Problem to work on
Write out the line with "Task: Select the rust channel in the sidebar" and every later line through the end of the data below, exactly as given, with no pictures in the copy.

Supplied material
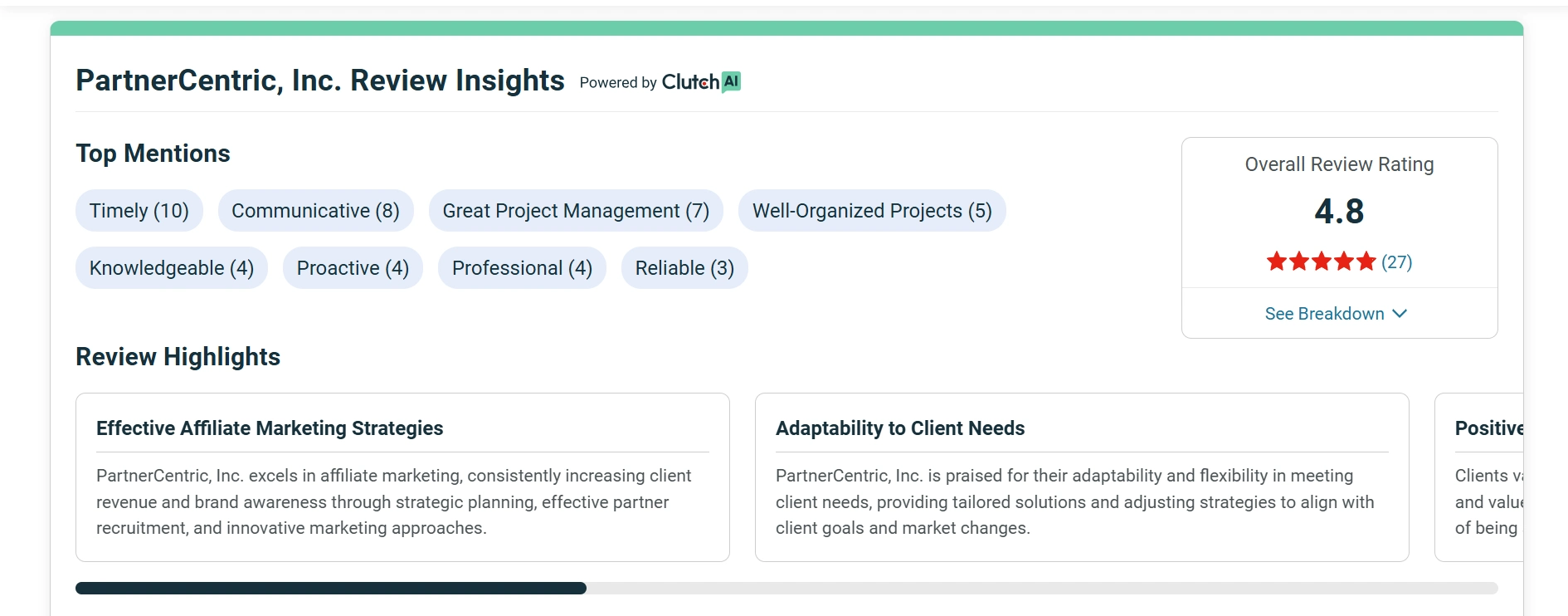Open the Adaptability to Client Needs card
This screenshot has height=616, width=1568.
click(x=1082, y=477)
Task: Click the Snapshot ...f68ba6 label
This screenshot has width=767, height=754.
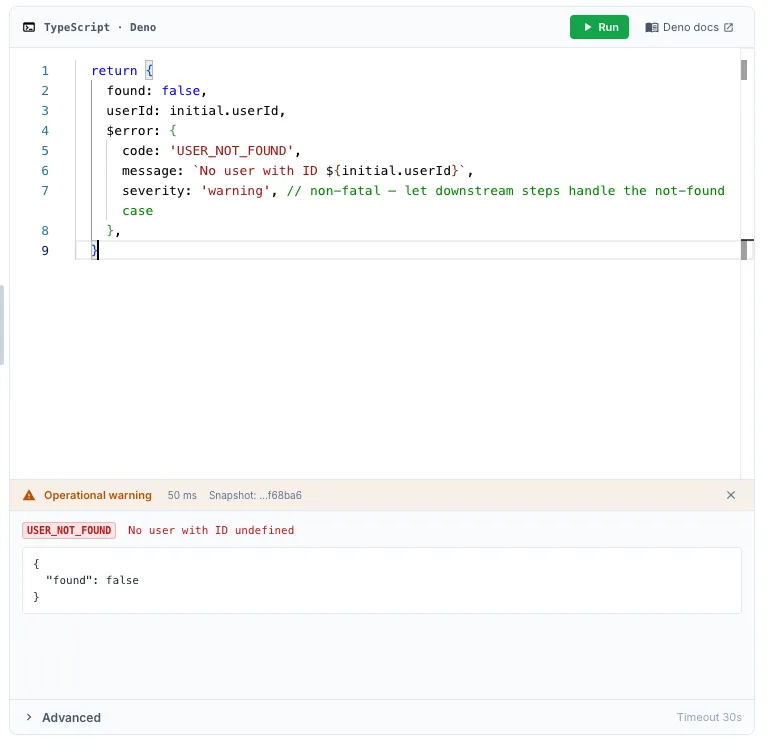Action: coord(255,495)
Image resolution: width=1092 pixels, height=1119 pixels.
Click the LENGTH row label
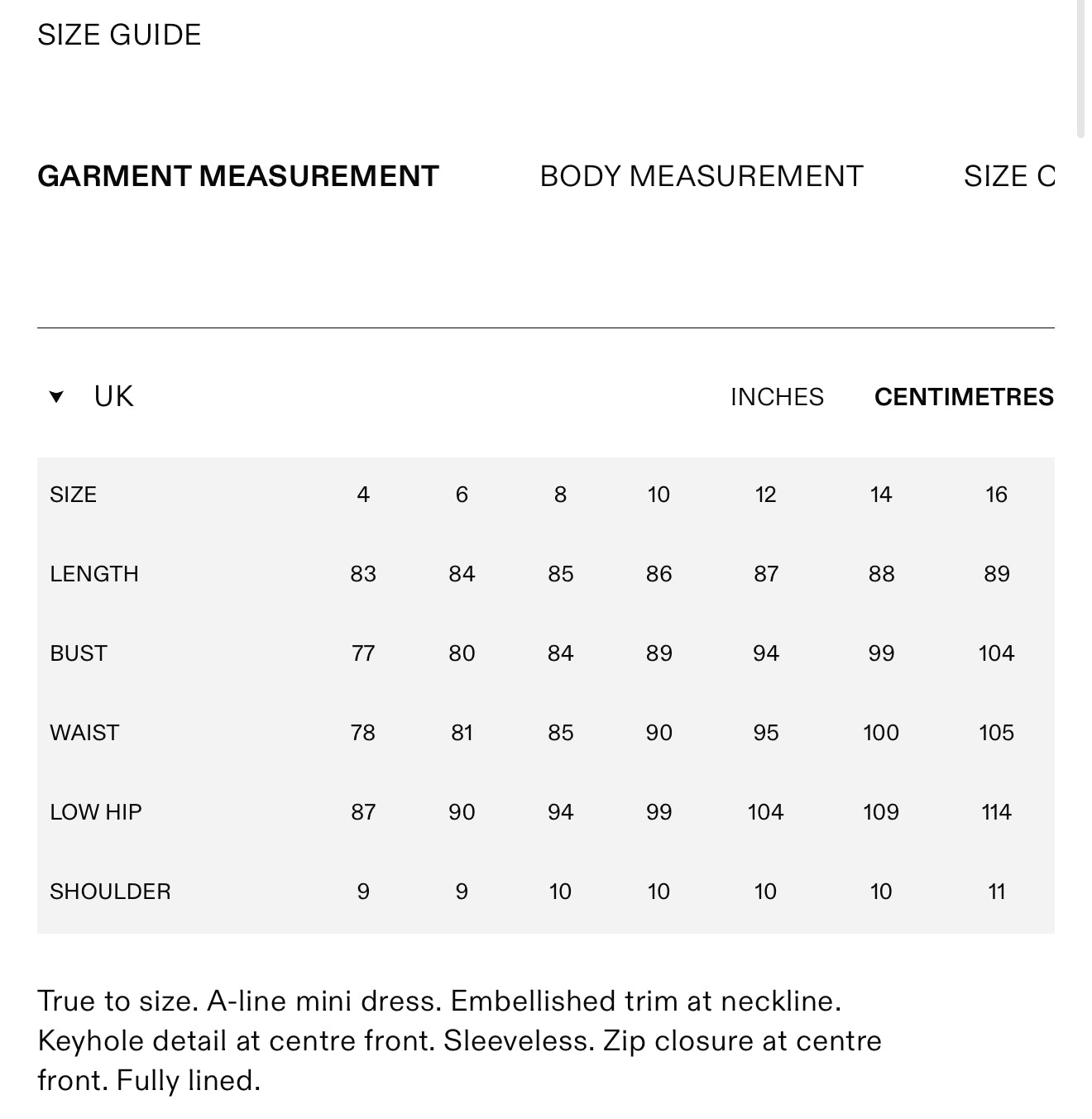point(94,574)
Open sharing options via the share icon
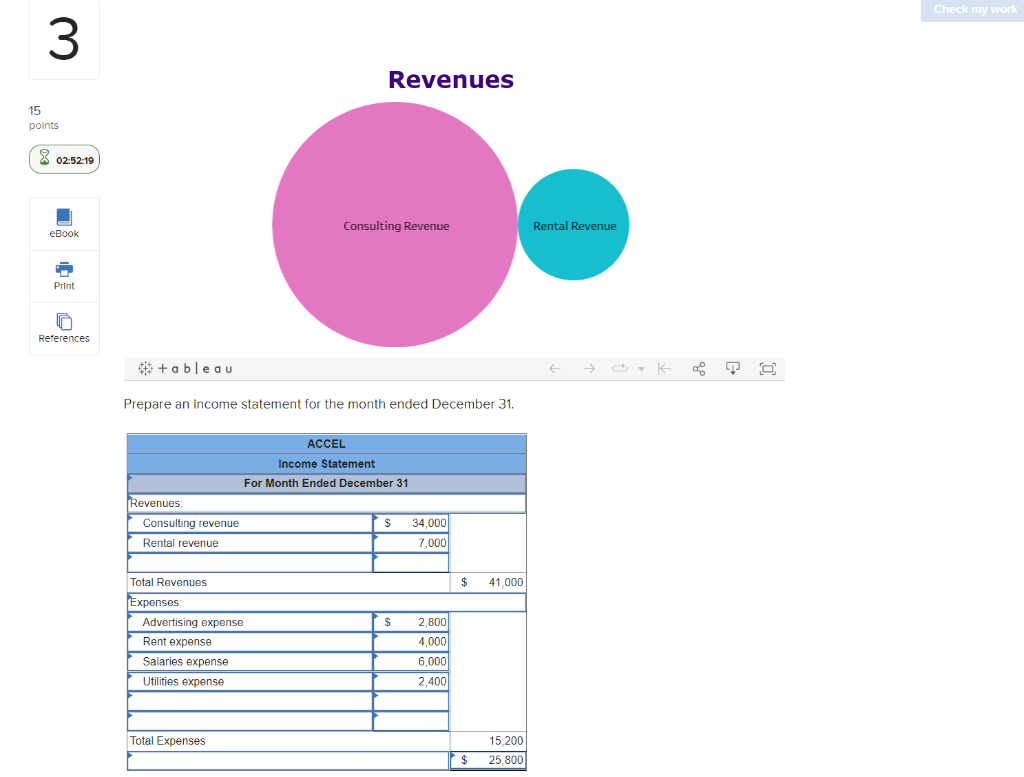Image resolution: width=1024 pixels, height=777 pixels. click(698, 368)
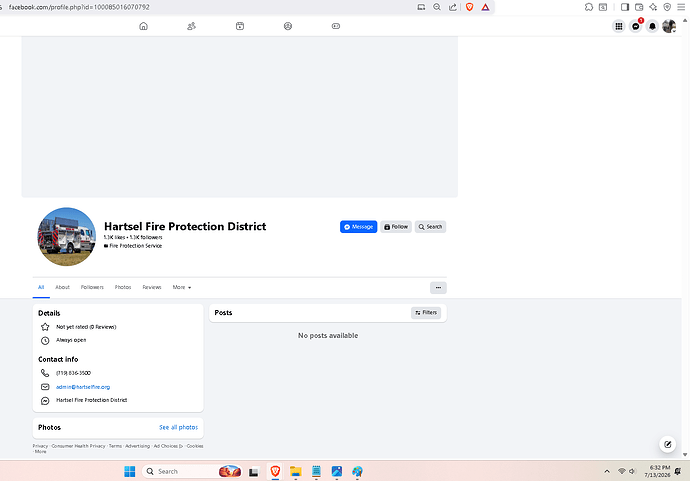
Task: Open the posts Filters button
Action: tap(426, 312)
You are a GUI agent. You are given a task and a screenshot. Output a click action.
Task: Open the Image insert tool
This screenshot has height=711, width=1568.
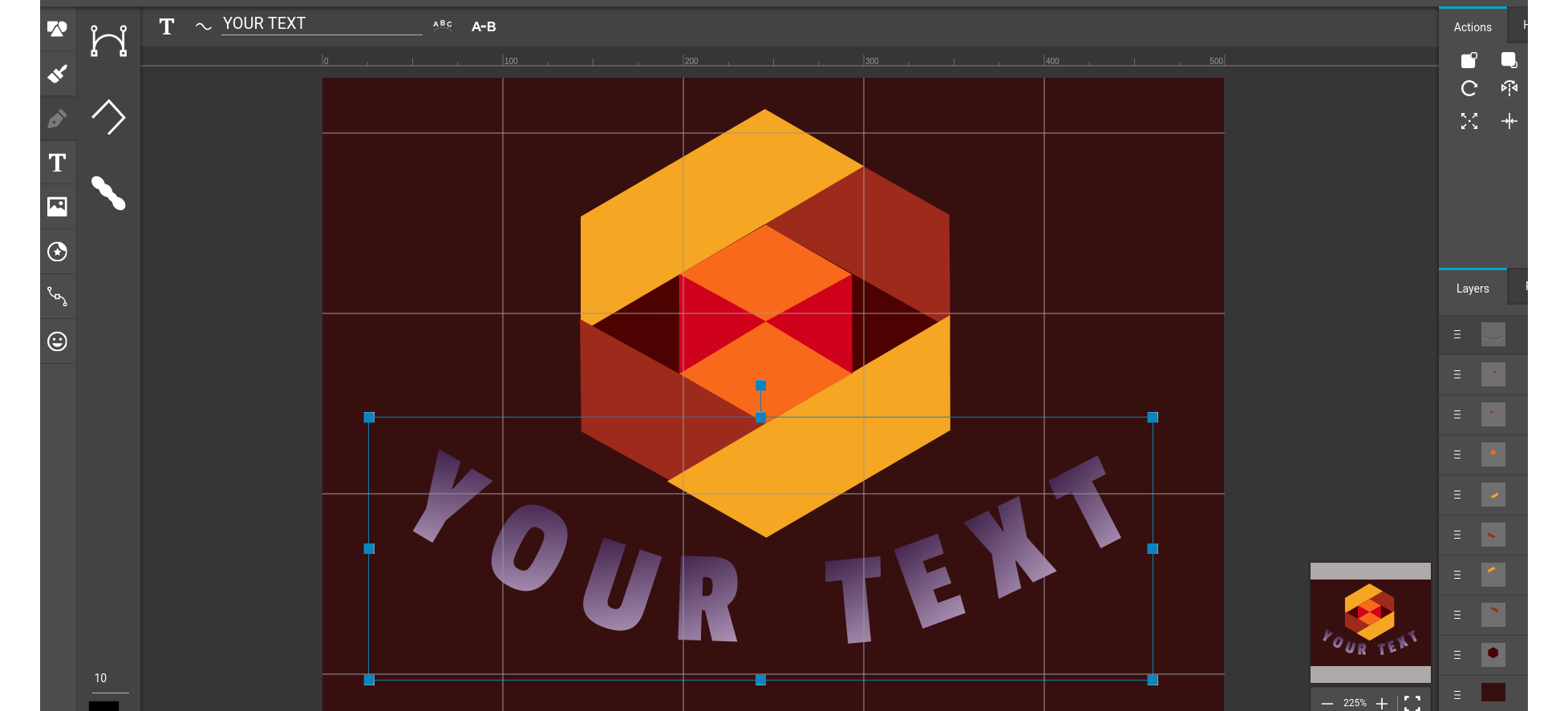tap(57, 207)
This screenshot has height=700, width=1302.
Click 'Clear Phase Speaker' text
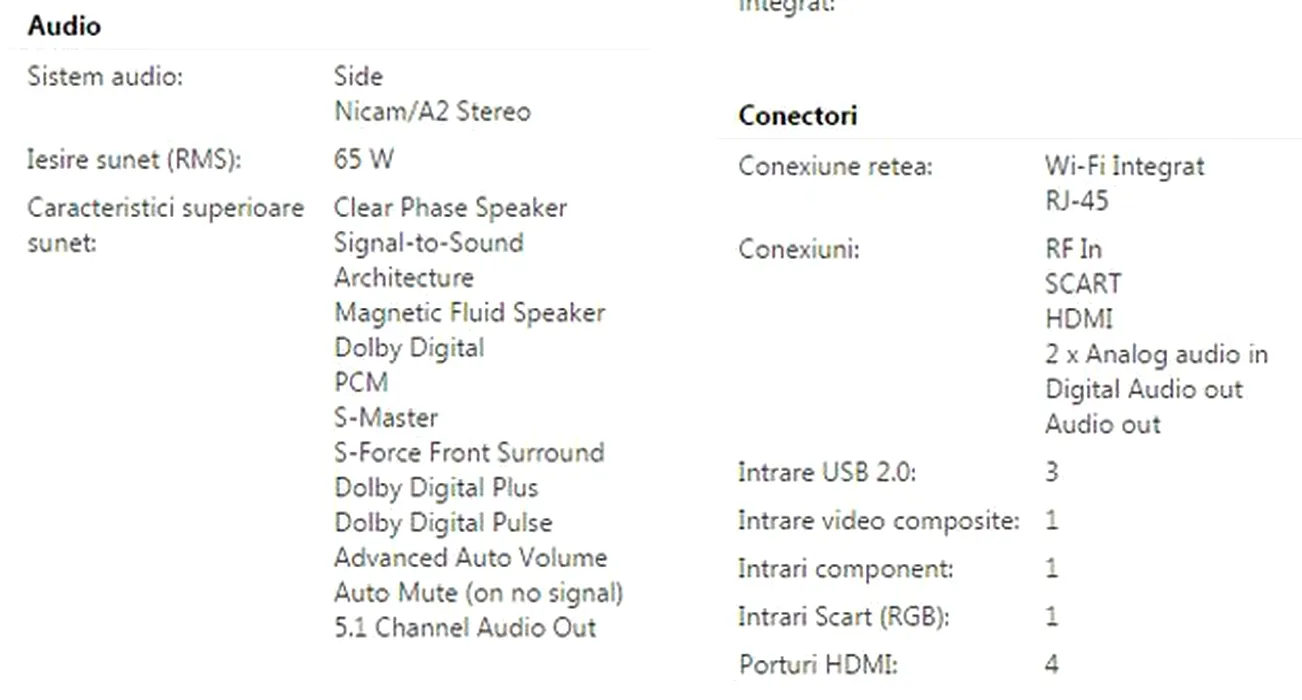click(x=450, y=208)
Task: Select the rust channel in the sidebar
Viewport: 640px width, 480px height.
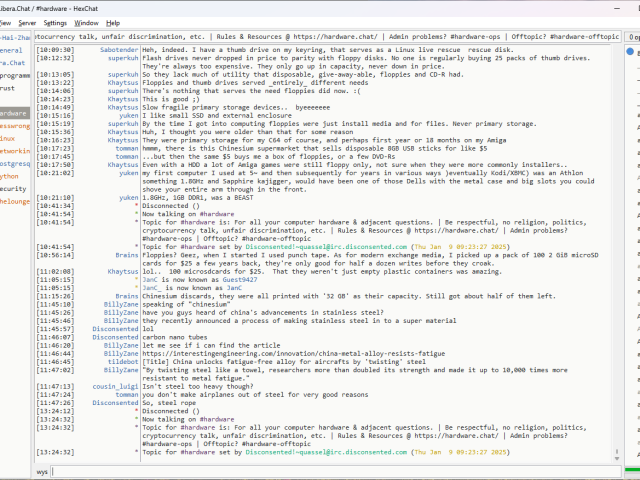Action: [x=8, y=88]
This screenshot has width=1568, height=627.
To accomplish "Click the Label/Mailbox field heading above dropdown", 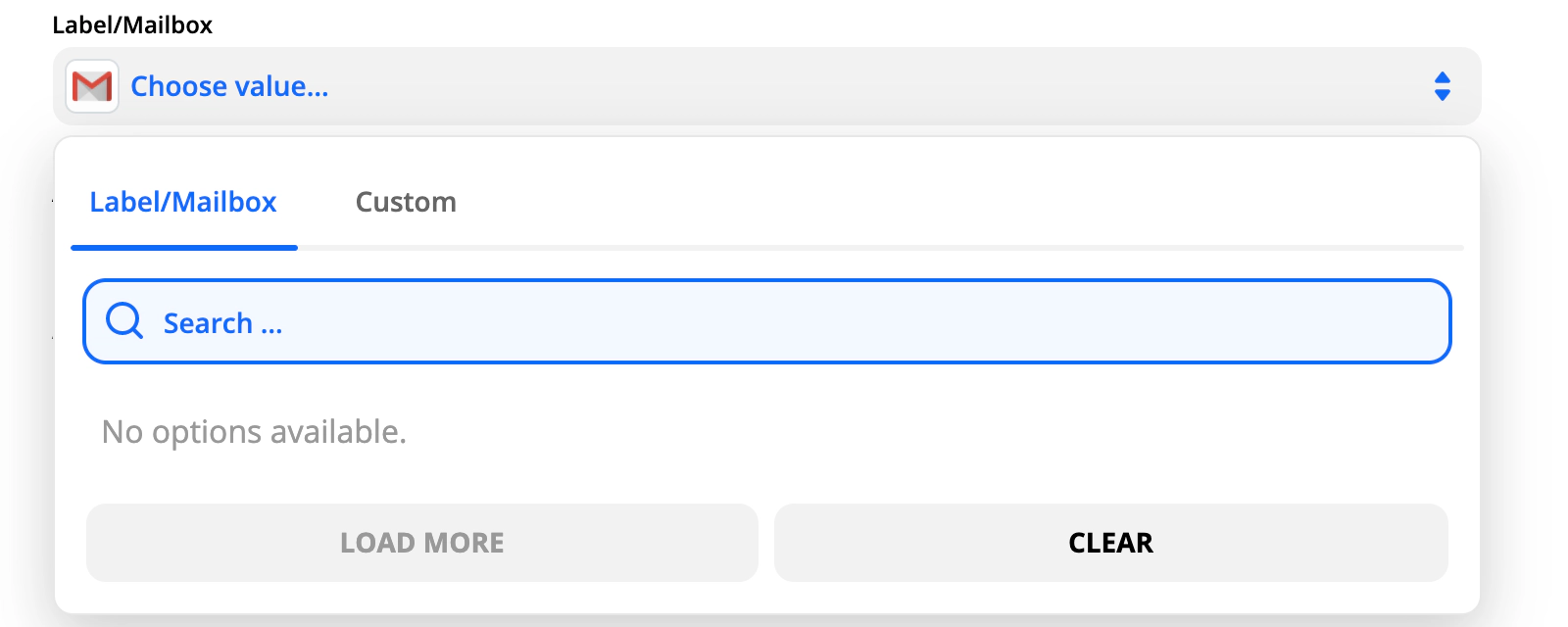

Your solution
Task: Select the rust channel in the sidebar
Viewport: 640px width, 480px height.
Action: [x=8, y=88]
This screenshot has width=1568, height=627.
To accomplish "Click the Label/Mailbox field heading above dropdown", 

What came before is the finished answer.